- TEXTE -
—————
SPECIFICITE : totalement dépendant de la politique d'agrainage en forêts domaniales, en particulier de l'arrêt de tout apport de nourriture à partir du 1er novembre
NIVEAU D'ACTION de 0 à 10 : 1, sous la seule forme du tir de nuit, lui-même soumis aux mesures réglementaires prises par l'autorité administrative
NIVEAU PERSONNEL DE RESPONSABILITE DES DEGATS : de 0 à 10 : 0, tout simplement parce que nous respectons l'obligation de moyens pour tenir les dégâts, cf nombre de miradors et d'échelles, partenariat partiel avec la forêt, niveau des équipements pour le tir de nuit, pression annuelle mise sur les sangliers de nuit, niveau des dégâts historiquement enregistrés par le FIDS 67, parce que nous remplissons l'obligation de résultat, cf tableau consolidé par les analyses trichines des tirs destiné au louvetier
NIVEAU COLLECTIF DE RESPONSABILITE DES DEGATS de 0 à 10 : 10, car le territoire de par la force des choses engendre et abrite les dégâts, car depuis 2008 le FIDS intègre la totalité des surfaces non boisées dans le paiement de sa facture des contributions complémentaires
NIVEAU PERSONNEL DE RESPONSABILITE DES DEGATS ACTUEL de 0 à 10 : 0, avec le couvre-feu plus de sorties possibles, or il a plu ce qui provoque automatiquement sortie de sangliers, et quelques heures de présence sur une nuit et un seul sanglier suffisent à dévaster un pré ou un champ semé de blé.
OBSERVATION COMPLEMENTAIRE : la forêt est entièrement dépendante de nos actions et résultats en termes de montant des dégâts pour pouvoir poursuivre impunément la chasse du sanglier; situation encore aggravée avec l'arrêt hivernal de l'agrainage dissuasif. A défaut, elle entre en point noir, avec perte de sa gestion des suidés, cf les obligations de résultat imposées, le risque de battues administratives, voire de piégeage à venir.
—————
- LIGNES ENREGISTRÉES -
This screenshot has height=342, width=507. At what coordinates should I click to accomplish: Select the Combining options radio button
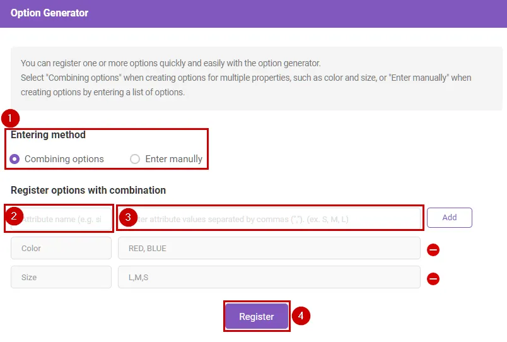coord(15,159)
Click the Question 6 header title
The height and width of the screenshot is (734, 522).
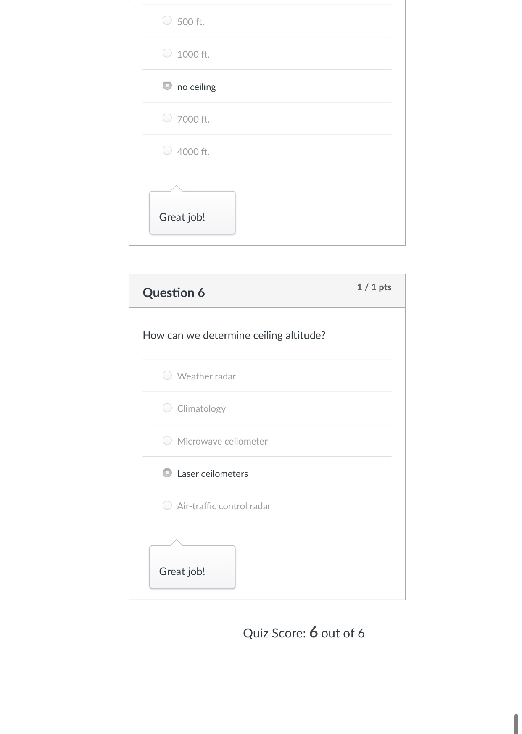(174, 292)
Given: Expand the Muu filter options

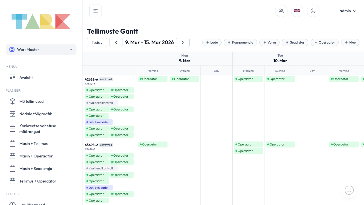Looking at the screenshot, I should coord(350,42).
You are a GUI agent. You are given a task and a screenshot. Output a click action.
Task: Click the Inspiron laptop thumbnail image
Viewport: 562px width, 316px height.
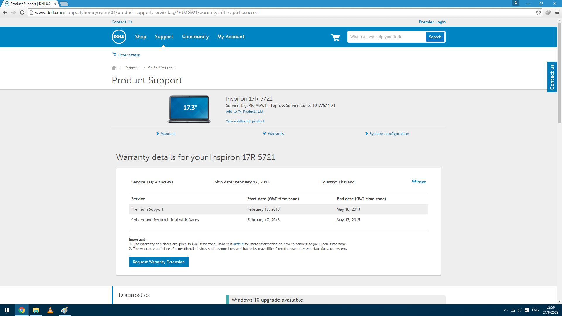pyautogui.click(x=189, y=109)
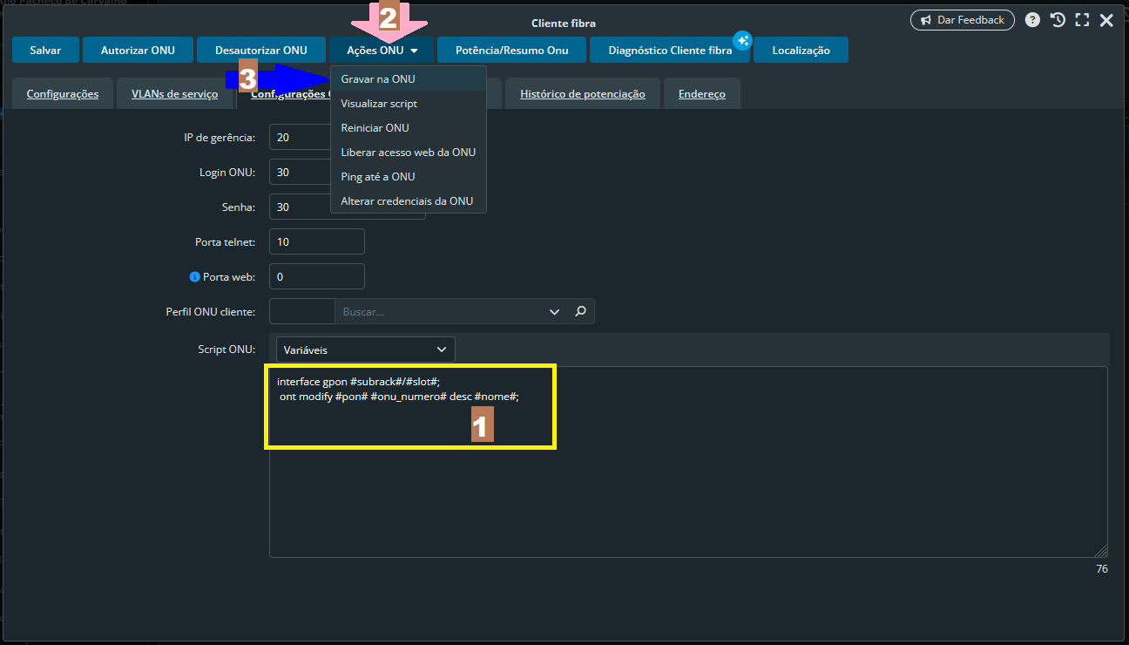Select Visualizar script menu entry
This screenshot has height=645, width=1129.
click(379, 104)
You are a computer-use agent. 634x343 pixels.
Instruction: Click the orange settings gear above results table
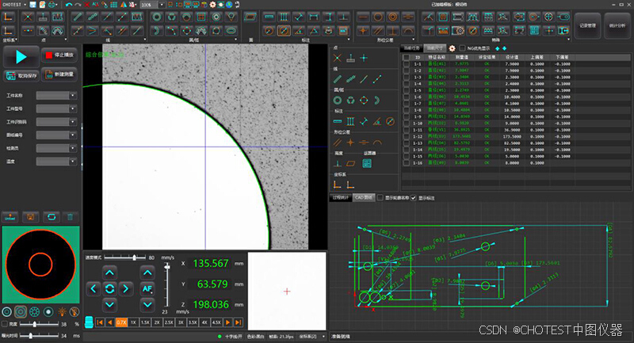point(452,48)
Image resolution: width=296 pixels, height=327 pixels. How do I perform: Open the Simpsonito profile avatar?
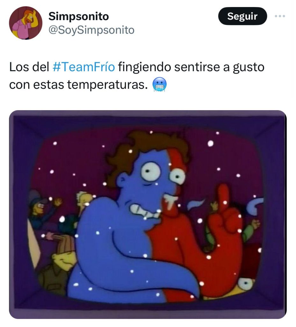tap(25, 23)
—————
- CONSIGNES -
1. Répondez aux questions suivantes sur le texte consacré aux dégâts de sangliers :
(a) À partir de quelle date tout apport de nourriture cesse-t-il en forêts domaniales ?
(b) Sous quelle seule forme s'exerce le niveau d'action noté 1 ?
(c) Depuis quelle année le FIDS intègre-t-il la totalité des surfaces non boisées dans le paiement de sa facture des contributions complémentaires ?
2. Poursuivez le texte sur les dégâts de sangliers au-delà de sa dernière phrase.

- RÉPONSES -
1.
(a) Le 1er novembre.
(b) Le tir de nuit.
(c) 2008.

2.
En résumé, tous les territoires identiques au nôtre sont otages,
- un, de la qualité ou de la défaillance de gestion des sangliers par la forêt
- deux, des décisions réglementaires prises autour du tir de nuit
- trois, des visions ou des choix pris en matière d'agrainage dissuasif
- quatre, des visions différentes du rôle du tir de nuit, outil destructif pour les uns, outil financier pour réduire le montant des dégâts pour les autres, en aucun cas mesure prioritaire préventive pour empêcher l'arrivée de dégâts. La finalité des sorties nocturnes n'est pas de pouvoir tirer du sanglier comme à un affût à la Kirrung, mais de pouvoir être présent en amont avant l'arrivée des dégâts, au pire pour les stopper.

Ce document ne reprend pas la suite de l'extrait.